Köln | Die Kölner Polizei hat am heutigen Nachmittag gegen 15 Uhr versucht einen PKW-Fahrer versucht zu kontrollieren. Als dies nicht gelang lieferten sich die Beamten mit dem Fahrer ein Verfolgungsrennen im Kölner Stadtteil Merheim an dessen Ende drei unbeteiligte Menschen verletzt wurden. Hier stellt sich die Frage nach der Verhältnismäßigkeit des polizeilichen Handelns.

Es gibt eine Version der Geschichte, die die Polizei erzählt: Zivilbeamte wollten einen 46-Jährigen und seine 27-jährige Begleiterin auf dem Parkplatz eines Supermarktes an der Ostmerheimer Straße kontrollieren. Die Polizei schreibt in ihrer Mitteilung, dass sich die Beamten "zu erkennen gaben". Ob dies korrekt durch Vorzeigen eines Ausweises und eine ruhige besonnene Ansprache erfolgte wird ein Gericht klären müssen.

Die beiden Personen stiegen in ihren Wagen ein und versuchten sich der Situation zu entziehen. Ein Beamter soll sich laut Polizeibericht auf die Motorhaube aufgestützt haben, dann aber den Weg freigegeben haben. Der Fahrer des Wagens wollte den Parkplatz verlassen, wurde aber von einem Zivilfahrzeug der Polizei daran gehindert. Zudem soll mittlerweile ein Streifenwagen vor Ort gewesen sein. Jetzt soll sich der Mann den Weg "freigerammt" haben und flüchtete. Die Beamten setzten nach.

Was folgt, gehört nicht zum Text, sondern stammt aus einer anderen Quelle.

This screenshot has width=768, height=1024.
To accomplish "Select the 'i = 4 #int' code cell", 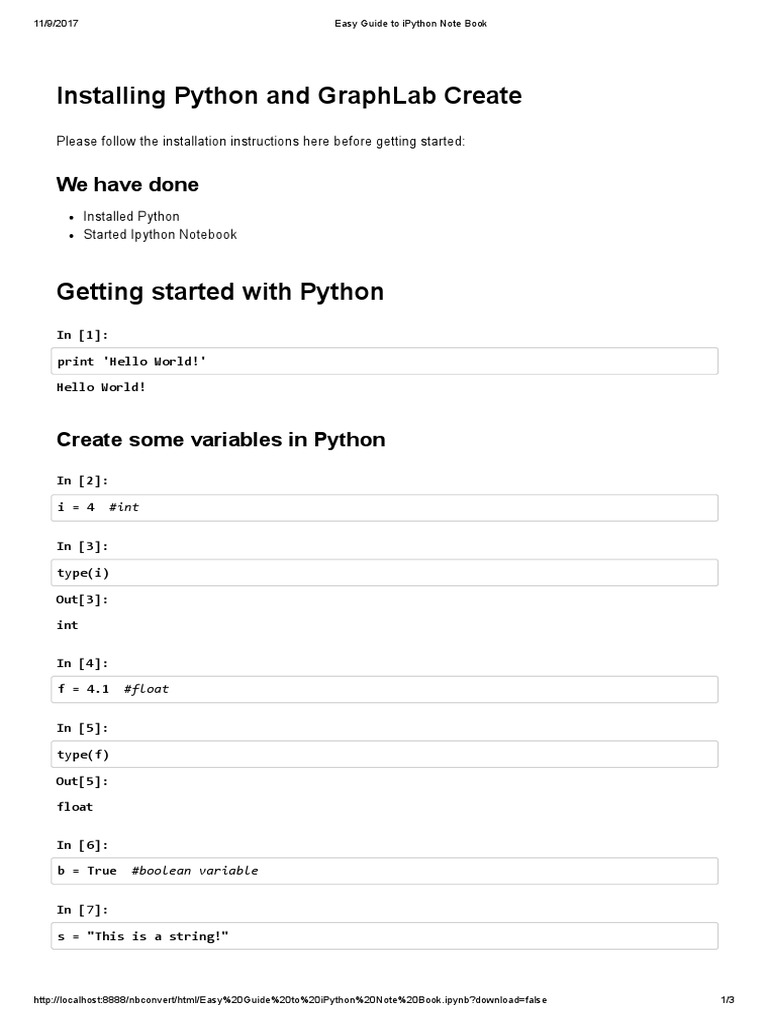I will (384, 507).
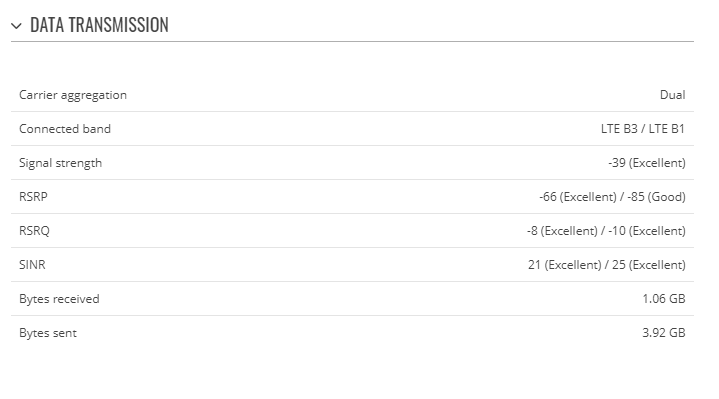The height and width of the screenshot is (399, 719).
Task: Select the Carrier aggregation label
Action: [x=73, y=95]
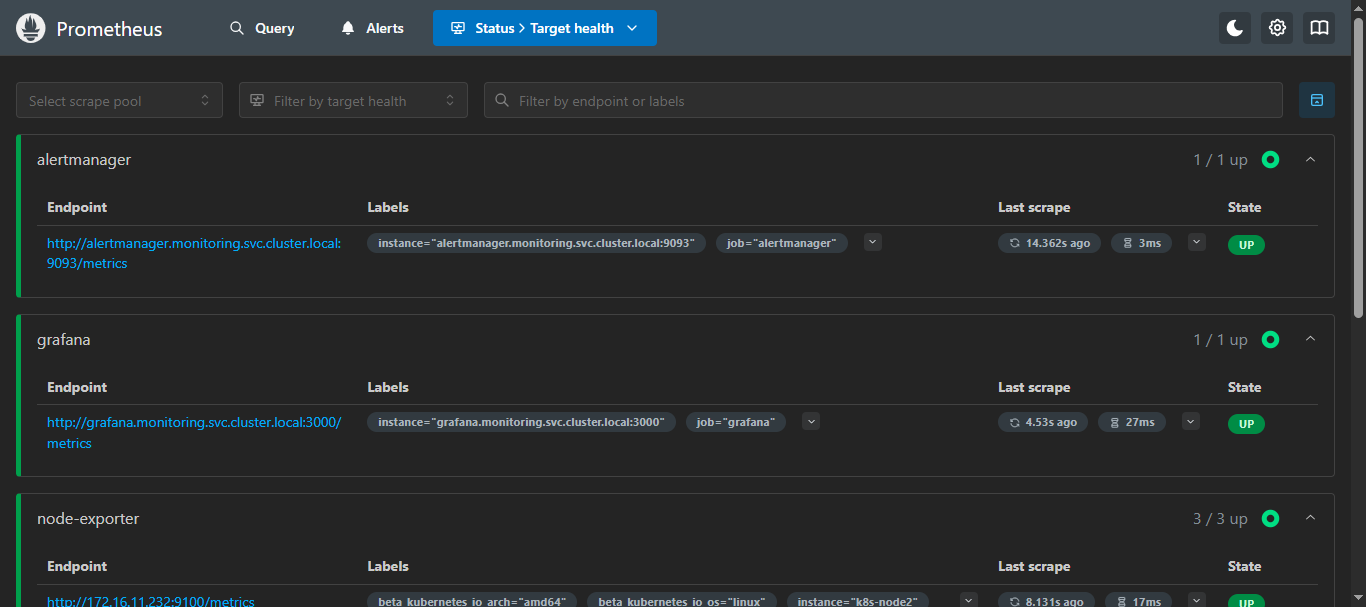Click grafana green health ring icon
The width and height of the screenshot is (1366, 607).
coord(1270,340)
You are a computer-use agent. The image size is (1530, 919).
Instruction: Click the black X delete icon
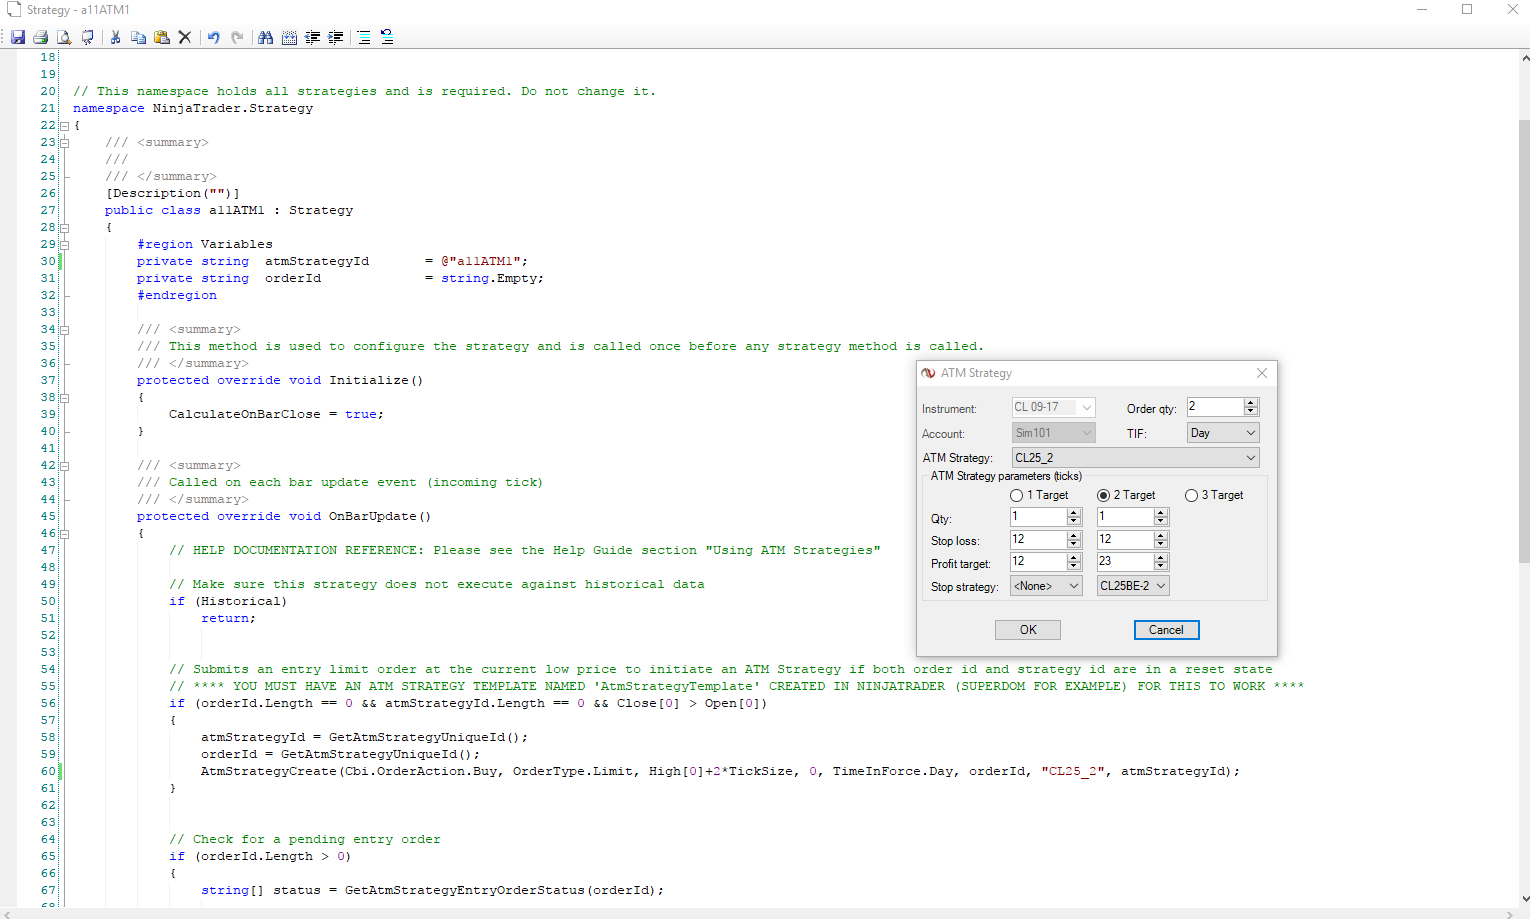185,37
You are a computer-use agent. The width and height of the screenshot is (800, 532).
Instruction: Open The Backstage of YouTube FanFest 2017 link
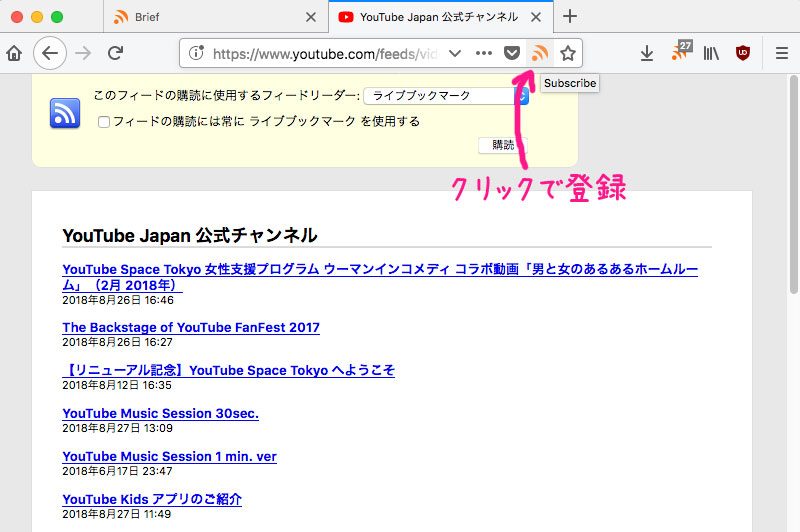coord(191,327)
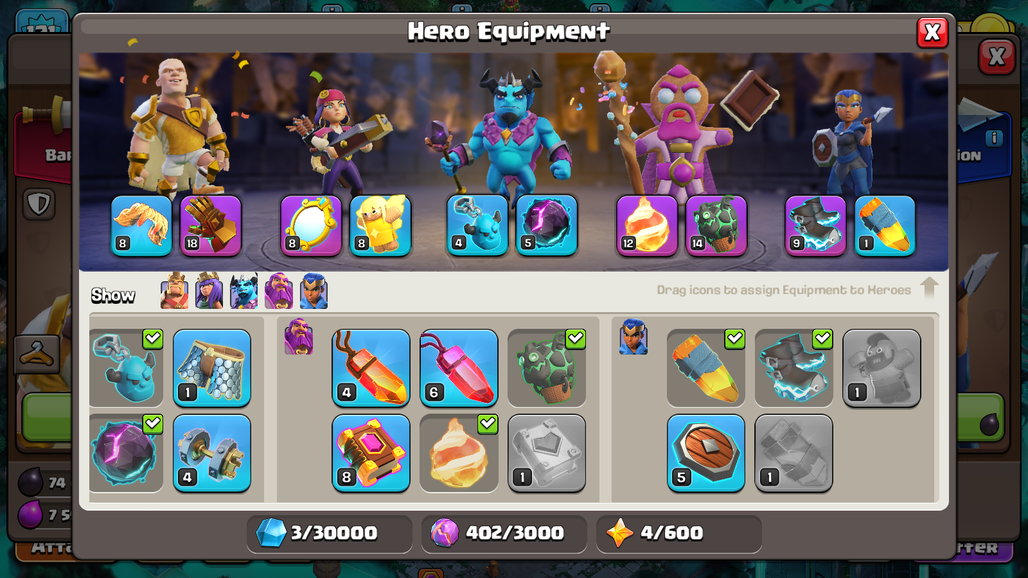
Task: Open the Grand Warden equipment section portrait
Action: point(299,337)
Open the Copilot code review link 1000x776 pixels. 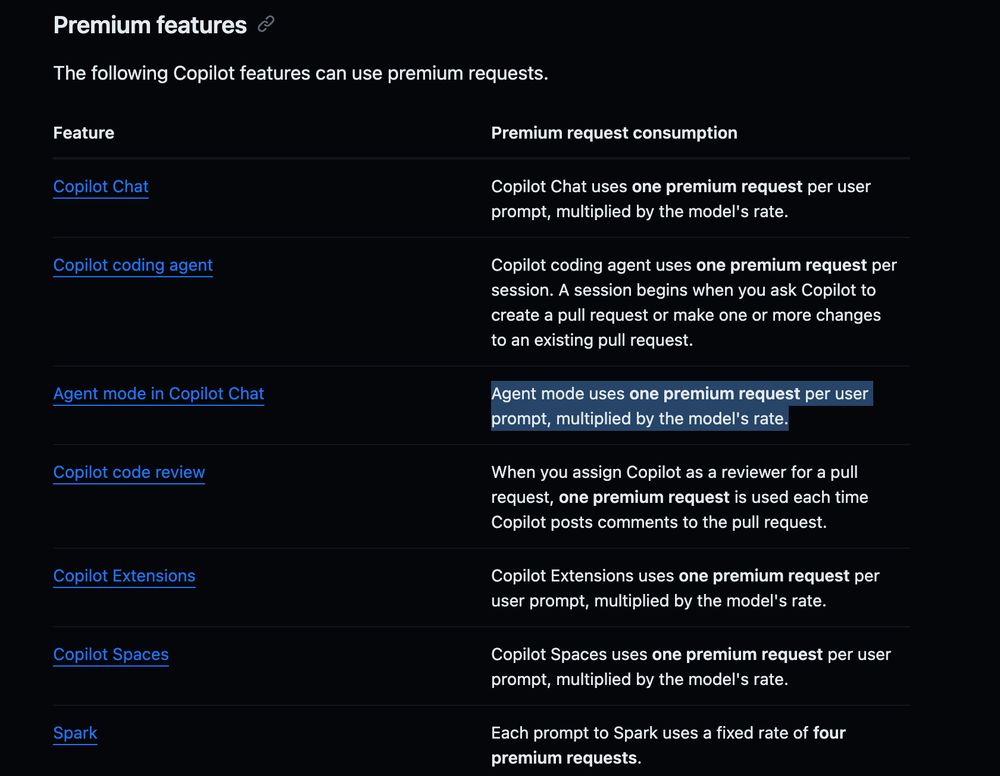[129, 472]
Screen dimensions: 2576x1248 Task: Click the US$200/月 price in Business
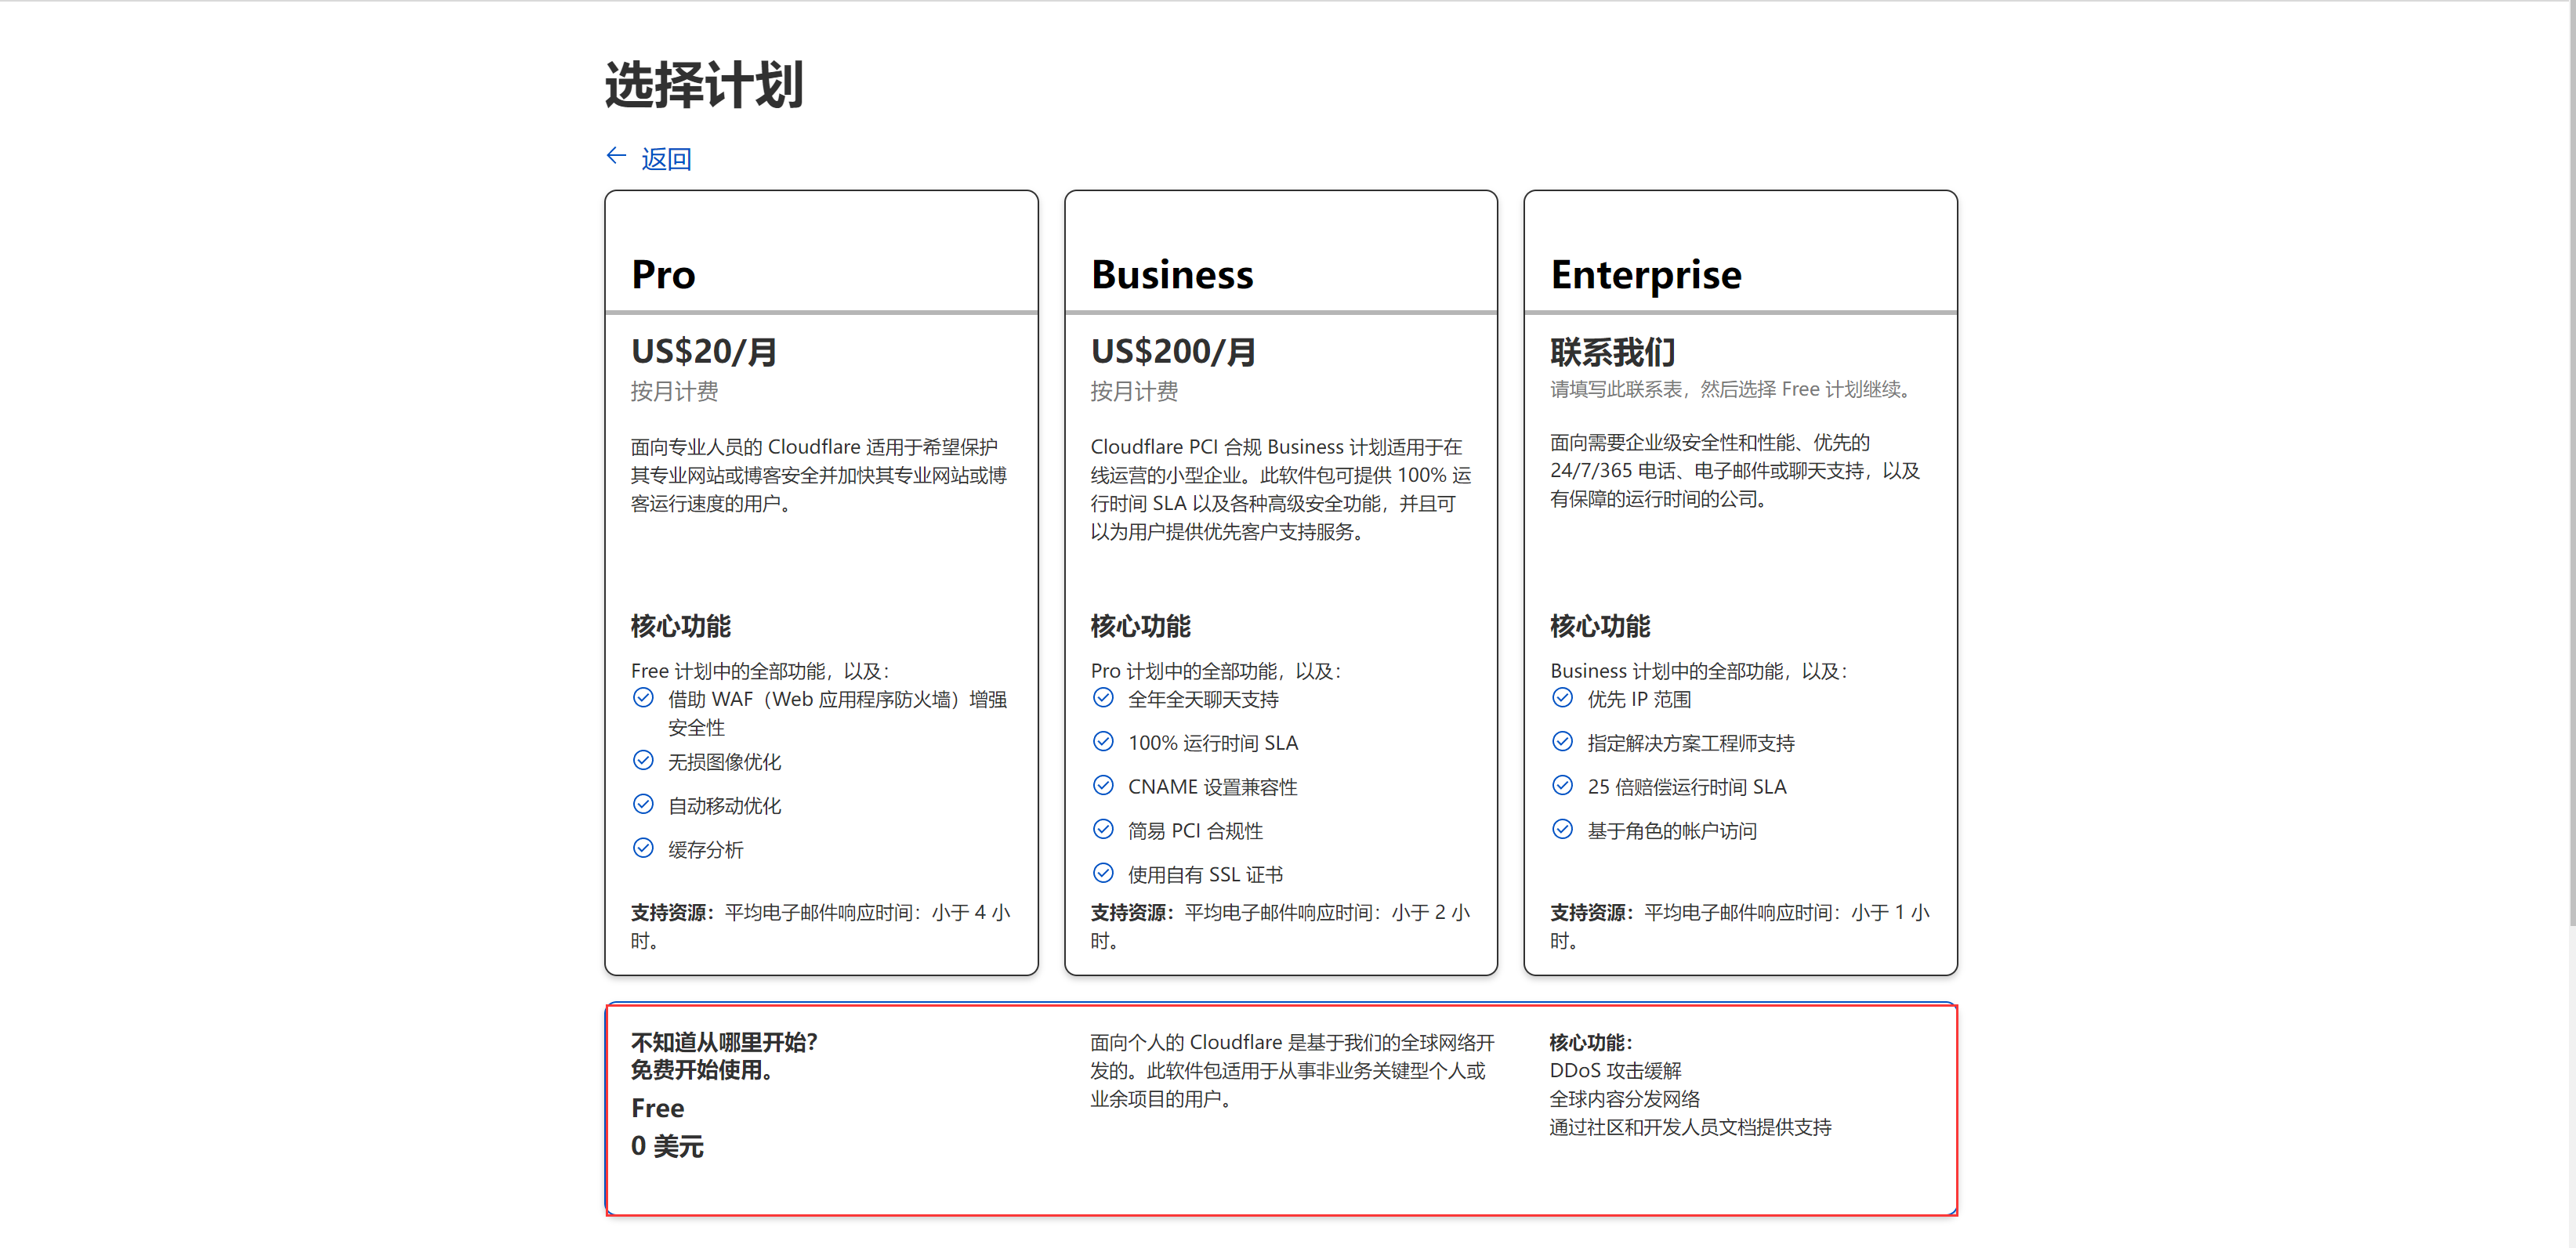(x=1173, y=351)

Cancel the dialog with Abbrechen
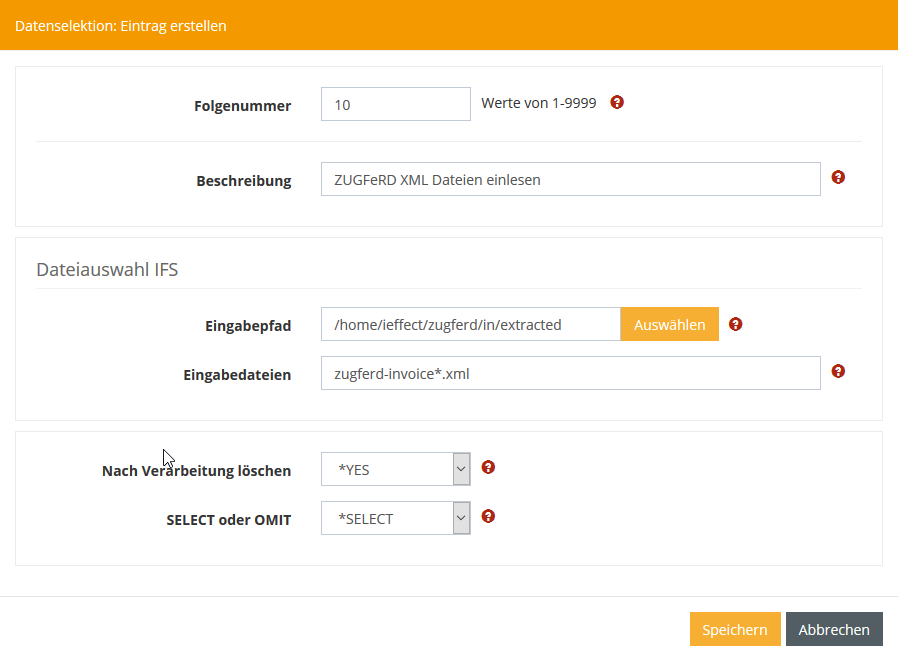tap(834, 630)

Als ein Fahrer eines Transporters die Fahrbahn blockiert – offen ist hier, wie der Transporter ins Geschehen kommt – weicht der Fahrer auf den Gehweg aus, um seine Flucht fortzusetzen. Dort verletzt er die Mutter mit ihren Kindern.

Dann soll der Transporter-Fahrer und ein Zivilbeamter den Fahrer überwältigt haben. Offen lässt die Kölner Polizei in ihrer Darstellung, warum hier ein Zivilfahrzeug und nicht der ebenfalls vor Ort befindliche Streifenwagen zum Einsatz kamen. Die Polizei schreibt "Die Hintergründe der Flucht sind derzeit noch unklar." Offen bleibt, warum die Kontrolle stattfand und die Beamten überhaupt zum Mittel einer Verfolgungsfahrt griffen. Vor allem vor dem Hintergrund der Tatsache, dass sie sich in einem dicht bebauten innerstädtischen Wohngebiet nachmittags befanden. Denn in Deutschland gilt die Regel für Polizeibeamte das Risiko für andere Verkehrsteilnehmer in einer solchen Situation möglichst gering zu halten und erst dann einzugreifen, wenn sich eine Möglichkeit ergibt bei denen Dritte ungefährdet sind. In innerstädtischen Bereichen gilt zudem, dass die Verfolgung eigentlich eingestellt wird und die Person mit anderen Mitteln ermittelt wird.